[Filas sobre la ubicación de los objetivos]
________________

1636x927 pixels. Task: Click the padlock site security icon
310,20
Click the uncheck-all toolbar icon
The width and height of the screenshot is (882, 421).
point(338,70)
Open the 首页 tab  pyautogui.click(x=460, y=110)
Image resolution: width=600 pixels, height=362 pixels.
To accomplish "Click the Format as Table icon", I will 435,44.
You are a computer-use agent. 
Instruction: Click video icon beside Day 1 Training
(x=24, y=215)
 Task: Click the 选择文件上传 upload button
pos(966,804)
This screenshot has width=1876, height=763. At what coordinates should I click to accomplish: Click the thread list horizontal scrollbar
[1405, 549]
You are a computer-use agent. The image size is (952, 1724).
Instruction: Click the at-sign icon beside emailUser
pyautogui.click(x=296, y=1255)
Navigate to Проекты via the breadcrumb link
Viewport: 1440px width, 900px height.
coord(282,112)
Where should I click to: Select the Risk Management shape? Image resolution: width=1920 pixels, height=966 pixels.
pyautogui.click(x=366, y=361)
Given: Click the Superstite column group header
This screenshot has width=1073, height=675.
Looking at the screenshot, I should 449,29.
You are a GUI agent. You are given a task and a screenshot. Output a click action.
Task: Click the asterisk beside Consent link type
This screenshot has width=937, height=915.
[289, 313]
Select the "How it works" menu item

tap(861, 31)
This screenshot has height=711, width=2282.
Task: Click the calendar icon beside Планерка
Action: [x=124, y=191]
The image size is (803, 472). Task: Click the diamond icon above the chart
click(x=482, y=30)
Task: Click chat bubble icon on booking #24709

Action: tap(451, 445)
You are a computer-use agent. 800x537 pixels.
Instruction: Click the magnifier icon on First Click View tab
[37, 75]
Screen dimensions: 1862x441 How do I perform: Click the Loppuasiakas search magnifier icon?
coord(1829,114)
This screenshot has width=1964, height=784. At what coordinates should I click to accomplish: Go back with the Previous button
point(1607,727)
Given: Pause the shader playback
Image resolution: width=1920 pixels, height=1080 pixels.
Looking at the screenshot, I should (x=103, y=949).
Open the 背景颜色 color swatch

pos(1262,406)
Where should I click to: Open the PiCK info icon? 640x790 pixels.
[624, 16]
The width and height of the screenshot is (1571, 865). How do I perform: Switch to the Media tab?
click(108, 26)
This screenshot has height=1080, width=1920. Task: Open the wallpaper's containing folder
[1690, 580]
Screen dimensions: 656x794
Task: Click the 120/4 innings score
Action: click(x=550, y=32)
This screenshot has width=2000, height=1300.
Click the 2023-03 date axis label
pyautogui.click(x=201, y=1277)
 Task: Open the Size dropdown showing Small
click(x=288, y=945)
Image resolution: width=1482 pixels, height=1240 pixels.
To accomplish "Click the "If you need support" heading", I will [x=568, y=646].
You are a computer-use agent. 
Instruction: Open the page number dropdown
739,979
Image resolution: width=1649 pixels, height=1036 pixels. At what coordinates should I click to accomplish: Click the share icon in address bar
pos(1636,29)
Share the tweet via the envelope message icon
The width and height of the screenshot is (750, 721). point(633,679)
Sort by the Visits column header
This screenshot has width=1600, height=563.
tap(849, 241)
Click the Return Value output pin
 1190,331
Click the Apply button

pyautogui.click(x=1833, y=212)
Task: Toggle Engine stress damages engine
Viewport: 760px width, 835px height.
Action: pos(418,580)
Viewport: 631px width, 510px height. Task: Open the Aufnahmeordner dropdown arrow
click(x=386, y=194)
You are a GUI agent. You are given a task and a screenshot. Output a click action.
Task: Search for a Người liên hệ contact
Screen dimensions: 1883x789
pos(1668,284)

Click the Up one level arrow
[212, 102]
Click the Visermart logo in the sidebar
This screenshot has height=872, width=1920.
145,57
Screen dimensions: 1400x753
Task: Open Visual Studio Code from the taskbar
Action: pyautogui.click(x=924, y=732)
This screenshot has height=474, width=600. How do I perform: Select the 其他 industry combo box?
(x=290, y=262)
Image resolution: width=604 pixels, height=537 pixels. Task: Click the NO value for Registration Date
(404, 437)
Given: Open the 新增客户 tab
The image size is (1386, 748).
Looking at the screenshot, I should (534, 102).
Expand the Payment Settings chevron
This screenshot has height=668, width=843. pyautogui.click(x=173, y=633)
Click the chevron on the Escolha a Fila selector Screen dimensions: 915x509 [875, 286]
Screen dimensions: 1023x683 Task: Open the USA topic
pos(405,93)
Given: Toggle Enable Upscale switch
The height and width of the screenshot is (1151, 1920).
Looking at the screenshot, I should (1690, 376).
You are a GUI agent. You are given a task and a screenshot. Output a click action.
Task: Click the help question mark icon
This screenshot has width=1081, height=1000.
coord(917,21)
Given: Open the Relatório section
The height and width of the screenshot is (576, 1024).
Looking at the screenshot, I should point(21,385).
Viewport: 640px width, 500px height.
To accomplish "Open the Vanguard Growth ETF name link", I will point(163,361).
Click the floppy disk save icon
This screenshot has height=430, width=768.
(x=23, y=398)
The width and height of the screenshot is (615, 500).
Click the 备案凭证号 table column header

________________

Lo que se pide: Por favor, sustituye "floppy disk" por "diskette" en todos los datos de arriba y reescríbelos sin ningún otro cambio.

Respuesta final:
1636x927 pixels. Task: Click the padlock site security icon
310,20
Click the uncheck-all toolbar icon
The width and height of the screenshot is (882, 421).
point(338,70)
Open the 首页 tab  pyautogui.click(x=460, y=110)
Image resolution: width=600 pixels, height=362 pixels.
To accomplish "Click the Format as Table icon", I will 435,44.
You are a computer-use agent. 
Instruction: Click video icon beside Day 1 Training
(x=24, y=215)
 Task: Click the 选择文件上传 upload button
pos(966,804)
This screenshot has width=1876, height=763. At what coordinates should I click to accomplish: Click the thread list horizontal scrollbar
[1405, 549]
You are a computer-use agent. The image size is (952, 1724).
Instruction: Click the at-sign icon beside emailUser
pyautogui.click(x=296, y=1255)
Navigate to Проекты via the breadcrumb link
Viewport: 1440px width, 900px height.
coord(282,112)
Where should I click to: Select the Risk Management shape? Image resolution: width=1920 pixels, height=966 pixels.
pyautogui.click(x=366, y=361)
Given: Click the Superstite column group header
This screenshot has width=1073, height=675.
Looking at the screenshot, I should 449,29.
You are a GUI agent. You are given a task and a screenshot. Output a click action.
Task: Click the asterisk beside Consent link type
This screenshot has width=937, height=915.
[289, 313]
Select the "How it works" menu item

tap(861, 31)
This screenshot has height=711, width=2282.
Task: Click the calendar icon beside Планерка
Action: [x=124, y=191]
The image size is (803, 472). Task: Click the diamond icon above the chart
click(x=482, y=30)
Task: Click chat bubble icon on booking #24709

Action: tap(451, 445)
You are a computer-use agent. 800x537 pixels.
Instruction: Click the magnifier icon on First Click View tab
[37, 75]
Screen dimensions: 1862x441 How do I perform: Click the Loppuasiakas search magnifier icon?
coord(1829,114)
This screenshot has width=1964, height=784. At what coordinates should I click to accomplish: Go back with the Previous button
point(1607,727)
Given: Pause the shader playback
Image resolution: width=1920 pixels, height=1080 pixels.
Looking at the screenshot, I should (x=103, y=949).
Open the 背景颜色 color swatch

pos(1262,406)
Where should I click to: Open the PiCK info icon? 640x790 pixels.
[624, 16]
The width and height of the screenshot is (1571, 865). How do I perform: Switch to the Media tab?
click(108, 26)
This screenshot has height=1080, width=1920. Task: Open the wallpaper's containing folder
[1690, 580]
Screen dimensions: 656x794
Task: Click the 120/4 innings score
Action: click(x=550, y=32)
This screenshot has width=2000, height=1300.
Click the 2023-03 date axis label
pyautogui.click(x=201, y=1277)
 Task: Open the Size dropdown showing Small
click(x=288, y=945)
Image resolution: width=1482 pixels, height=1240 pixels.
To accomplish "Click the "If you need support" heading", I will [x=568, y=646].
You are a computer-use agent. 
Instruction: Open the page number dropdown
739,979
Image resolution: width=1649 pixels, height=1036 pixels. At what coordinates should I click to accomplish: Click the share icon in address bar
pos(1636,29)
Share the tweet via the envelope message icon
The width and height of the screenshot is (750, 721). point(633,679)
Sort by the Visits column header
This screenshot has width=1600, height=563.
tap(849, 241)
Click the Return Value output pin
 1190,331
Click the Apply button

pyautogui.click(x=1833, y=212)
Task: Toggle Engine stress damages engine
Viewport: 760px width, 835px height.
Action: pos(418,580)
Viewport: 631px width, 510px height. Task: Open the Aufnahmeordner dropdown arrow
click(x=386, y=194)
You are a GUI agent. You are given a task and a screenshot. Output a click action.
Task: Search for a Người liên hệ contact
Screen dimensions: 1883x789
pos(1668,284)

Click the Up one level arrow
[212, 102]
Click the Visermart logo in the sidebar
This screenshot has height=872, width=1920.
145,57
Screen dimensions: 1400x753
Task: Open Visual Studio Code from the taskbar
Action: pyautogui.click(x=924, y=732)
This screenshot has height=474, width=600. How do I perform: Select the 其他 industry combo box?
(x=290, y=262)
Image resolution: width=604 pixels, height=537 pixels. Task: Click the NO value for Registration Date
(404, 437)
Given: Open the 新增客户 tab
The image size is (1386, 748).
Looking at the screenshot, I should (534, 102).
Expand the Payment Settings chevron
This screenshot has height=668, width=843. pyautogui.click(x=173, y=633)
Click the chevron on the Escolha a Fila selector Screen dimensions: 915x509 [875, 286]
Screen dimensions: 1023x683 Task: Open the USA topic
pos(405,93)
Given: Toggle Enable Upscale switch
The height and width of the screenshot is (1151, 1920).
Looking at the screenshot, I should (1690, 376).
You are a GUI agent. You are given a task and a screenshot. Output a click action.
Task: Click the help question mark icon
This screenshot has width=1081, height=1000.
coord(917,21)
Given: Open the Relatório section
The height and width of the screenshot is (576, 1024).
Looking at the screenshot, I should point(21,385).
Viewport: 640px width, 500px height.
To accomplish "Open the Vanguard Growth ETF name link", I will point(163,361).
Click the diskette save icon
This screenshot has height=430, width=768.
(x=23, y=398)
The width and height of the screenshot is (615, 500).
Click the 备案凭证号 table column header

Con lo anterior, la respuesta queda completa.